Chiefs breakout star Tyreek Hill is trying to outrun his past
Tyreek Hill (left) celebrates with De'Anthony Thomas after returning a free kick for a touchdown against the Broncos.
By Dave SkrettaAP
KANSAS CITY, Mo. -- Tyreek Hill has proven he can outrun just about anybody in the NFL.
If only he could outrun his past, too.
The rookie wide receiver for the Kansas City Chiefs has been a breakout star this season, evidenced by his performance Sunday night in Denver. Hill had nine catches for 52 yards and the tying touchdown, ran right around the Broncos' Von Miller for another score and even returned a free kick for an early TD that helped Kansas City to a crucial overtime victory.
It was hardly a surprise Wednesday when the NFL announced that Hill, a controversial fifth-round pick in April's draft, was chosen the AFC offensive player of the week.
"Tribute to the kid," Chiefs coach Andy Reid said. "I'm probably more proud of him for what he's doing off the field than on the field, but it's well deserved. The award is well deserved."
You see, all of Hill's success -- and by extension, the Chiefs' success -- has generated conflicting feelings among fans in Kansas City familiar with the diminutive speedster's back story.
Some are ready to forgive. Very few seem to have forgotten.
Hill was an emerging star at Oklahoma State when he was arrested for domestic violence two years ago. He wound up pleading guilty to abusing and strangling his pregnant girlfriend, and Cowboys coach Mike Gundy kicked him out of the program -- a decision by turns easy and hard to make.
Easy because of the egregious nature of the crime, hard because of Hill's vast talent.
"Tyreek put himself in a bad situation," Gundy said, "but during his time here at Oklahoma State, he was never an issue. That was the only incident that he ever had, so that's why I felt really bad for him. But he's certainly a big-time player and could have made a huge difference on that team."
Instead, he was forced to rehabilitate his image -- and himself -- at West Alabama, where he juggled school and football with counseling sessions and other court-mandated service work.

__Tasks to perform__
1. Decide whether each statement below agrees with the article about Tyreek Hill, answering yes or no and quoting the words of the article that settle it.
(a) Hill had nine catches for 52 yards in the game against Denver.
(b) Hill was taken in the first round of April's draft.
(c) Gundy said Hill was often an issue at Oklahoma State.
2. Answer these questions using the article about Tyreek Hill.
(a) What honor did the NFL announce Hill had been chosen for?
(b) Which Broncos player did Hill run around for a score?
(c) At what school did Hill continue school and football after leaving Oklahoma State?
3. List every person named in the article about Tyreek Hill.

__Records__
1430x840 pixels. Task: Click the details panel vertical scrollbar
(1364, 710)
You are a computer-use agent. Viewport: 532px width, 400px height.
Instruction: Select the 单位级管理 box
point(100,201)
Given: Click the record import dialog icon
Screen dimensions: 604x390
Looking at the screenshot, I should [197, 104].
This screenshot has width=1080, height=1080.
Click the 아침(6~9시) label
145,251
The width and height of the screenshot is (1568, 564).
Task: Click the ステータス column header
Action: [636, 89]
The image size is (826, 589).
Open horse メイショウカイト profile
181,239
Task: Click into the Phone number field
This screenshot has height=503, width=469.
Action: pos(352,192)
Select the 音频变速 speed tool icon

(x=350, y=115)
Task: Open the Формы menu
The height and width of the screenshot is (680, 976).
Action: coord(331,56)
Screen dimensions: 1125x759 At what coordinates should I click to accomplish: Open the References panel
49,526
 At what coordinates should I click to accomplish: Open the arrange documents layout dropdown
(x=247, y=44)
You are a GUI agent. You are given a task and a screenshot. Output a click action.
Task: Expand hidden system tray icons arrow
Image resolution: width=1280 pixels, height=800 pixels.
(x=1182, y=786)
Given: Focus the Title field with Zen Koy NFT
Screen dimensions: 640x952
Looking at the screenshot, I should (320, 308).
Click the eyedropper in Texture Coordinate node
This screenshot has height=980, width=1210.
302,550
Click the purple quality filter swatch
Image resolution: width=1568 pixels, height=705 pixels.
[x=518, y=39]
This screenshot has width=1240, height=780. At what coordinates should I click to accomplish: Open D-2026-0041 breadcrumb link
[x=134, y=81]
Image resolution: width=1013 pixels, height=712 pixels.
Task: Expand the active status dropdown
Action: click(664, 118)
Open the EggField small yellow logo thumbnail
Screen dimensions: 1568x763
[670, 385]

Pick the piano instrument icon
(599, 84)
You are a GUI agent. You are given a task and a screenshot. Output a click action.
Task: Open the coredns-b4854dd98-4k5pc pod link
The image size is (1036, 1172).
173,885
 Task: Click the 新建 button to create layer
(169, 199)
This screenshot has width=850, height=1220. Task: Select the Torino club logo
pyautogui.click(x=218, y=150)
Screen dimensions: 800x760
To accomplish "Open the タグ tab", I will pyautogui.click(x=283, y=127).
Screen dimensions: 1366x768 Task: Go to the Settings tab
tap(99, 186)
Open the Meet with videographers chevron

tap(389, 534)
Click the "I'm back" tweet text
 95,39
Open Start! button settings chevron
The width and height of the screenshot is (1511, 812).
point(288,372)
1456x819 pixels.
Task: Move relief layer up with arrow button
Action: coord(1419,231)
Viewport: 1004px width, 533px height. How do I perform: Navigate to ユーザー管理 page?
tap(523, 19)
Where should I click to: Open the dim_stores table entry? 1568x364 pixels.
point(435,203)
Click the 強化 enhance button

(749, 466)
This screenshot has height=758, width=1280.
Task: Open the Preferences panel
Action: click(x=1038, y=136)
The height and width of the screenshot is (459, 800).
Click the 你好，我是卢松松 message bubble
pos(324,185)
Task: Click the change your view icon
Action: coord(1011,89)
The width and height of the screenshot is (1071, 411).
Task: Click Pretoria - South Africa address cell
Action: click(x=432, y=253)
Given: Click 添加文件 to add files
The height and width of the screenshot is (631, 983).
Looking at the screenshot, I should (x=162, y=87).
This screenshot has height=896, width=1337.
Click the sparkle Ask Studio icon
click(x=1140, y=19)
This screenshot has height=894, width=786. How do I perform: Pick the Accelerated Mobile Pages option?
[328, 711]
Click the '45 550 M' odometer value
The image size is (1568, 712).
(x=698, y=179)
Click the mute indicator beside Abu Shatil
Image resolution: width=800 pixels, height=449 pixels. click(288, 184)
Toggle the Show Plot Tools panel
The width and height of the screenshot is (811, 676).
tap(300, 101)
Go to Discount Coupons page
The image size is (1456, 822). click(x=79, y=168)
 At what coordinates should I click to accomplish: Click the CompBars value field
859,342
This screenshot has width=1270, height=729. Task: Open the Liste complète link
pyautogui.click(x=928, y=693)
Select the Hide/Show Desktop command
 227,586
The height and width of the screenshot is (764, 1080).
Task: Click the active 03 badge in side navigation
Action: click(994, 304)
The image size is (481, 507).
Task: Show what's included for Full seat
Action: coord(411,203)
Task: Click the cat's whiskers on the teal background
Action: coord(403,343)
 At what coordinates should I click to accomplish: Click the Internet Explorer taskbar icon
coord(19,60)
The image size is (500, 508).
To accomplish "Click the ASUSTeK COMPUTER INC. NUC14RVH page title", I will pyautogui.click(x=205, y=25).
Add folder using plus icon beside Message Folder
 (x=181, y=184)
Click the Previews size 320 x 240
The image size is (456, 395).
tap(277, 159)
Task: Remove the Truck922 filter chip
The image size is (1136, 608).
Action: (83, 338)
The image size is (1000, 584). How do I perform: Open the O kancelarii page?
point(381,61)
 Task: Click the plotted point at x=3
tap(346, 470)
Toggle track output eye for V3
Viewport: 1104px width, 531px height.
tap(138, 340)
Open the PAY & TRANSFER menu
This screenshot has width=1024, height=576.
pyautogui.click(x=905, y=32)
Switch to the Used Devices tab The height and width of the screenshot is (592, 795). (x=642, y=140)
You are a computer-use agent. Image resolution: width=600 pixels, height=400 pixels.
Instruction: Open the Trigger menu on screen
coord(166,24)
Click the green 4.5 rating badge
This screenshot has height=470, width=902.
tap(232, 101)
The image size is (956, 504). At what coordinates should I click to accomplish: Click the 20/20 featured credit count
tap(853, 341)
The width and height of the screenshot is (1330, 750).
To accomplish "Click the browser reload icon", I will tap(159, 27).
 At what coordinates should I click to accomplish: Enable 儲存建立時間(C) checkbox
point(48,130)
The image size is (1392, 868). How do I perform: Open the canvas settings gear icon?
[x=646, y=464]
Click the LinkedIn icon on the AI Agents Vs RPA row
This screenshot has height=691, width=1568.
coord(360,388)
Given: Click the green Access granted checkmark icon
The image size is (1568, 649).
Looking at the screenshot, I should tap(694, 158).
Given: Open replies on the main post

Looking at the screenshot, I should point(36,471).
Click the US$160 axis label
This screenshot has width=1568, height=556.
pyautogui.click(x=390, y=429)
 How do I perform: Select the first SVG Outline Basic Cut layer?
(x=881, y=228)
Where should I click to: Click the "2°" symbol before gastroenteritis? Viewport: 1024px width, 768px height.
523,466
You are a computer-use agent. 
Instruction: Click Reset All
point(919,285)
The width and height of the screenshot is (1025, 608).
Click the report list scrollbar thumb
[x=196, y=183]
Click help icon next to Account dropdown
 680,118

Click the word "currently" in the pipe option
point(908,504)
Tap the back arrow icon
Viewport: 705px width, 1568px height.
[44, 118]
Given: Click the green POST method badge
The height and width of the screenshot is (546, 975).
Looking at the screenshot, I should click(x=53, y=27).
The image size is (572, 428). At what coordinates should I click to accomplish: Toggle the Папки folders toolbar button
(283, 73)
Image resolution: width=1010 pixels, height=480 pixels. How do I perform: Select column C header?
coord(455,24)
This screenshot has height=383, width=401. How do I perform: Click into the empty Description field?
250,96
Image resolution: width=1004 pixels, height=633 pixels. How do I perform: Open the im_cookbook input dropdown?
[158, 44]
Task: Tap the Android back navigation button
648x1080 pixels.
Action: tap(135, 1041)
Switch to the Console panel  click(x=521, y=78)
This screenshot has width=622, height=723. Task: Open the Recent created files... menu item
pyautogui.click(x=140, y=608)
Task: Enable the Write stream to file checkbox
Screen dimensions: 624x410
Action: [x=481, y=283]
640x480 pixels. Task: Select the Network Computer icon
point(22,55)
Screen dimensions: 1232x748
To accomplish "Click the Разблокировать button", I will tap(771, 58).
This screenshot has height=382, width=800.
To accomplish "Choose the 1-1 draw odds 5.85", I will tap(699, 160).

__Written answers__
1.
(a) Yes: "Hill had nine catches for 52 yards and the tying touchdown"
(b) No: "a controversial fifth-round pick in April's draft"
(c) No: "he was never an issue"

2.
(a) AFC offensive player of the week
(b) Von Miller
(c) West Alabama

3.
Tyreek Hill
De'Anthony Thomas
Dave Skretta
Von Miller
Andy Reid
Mike Gundy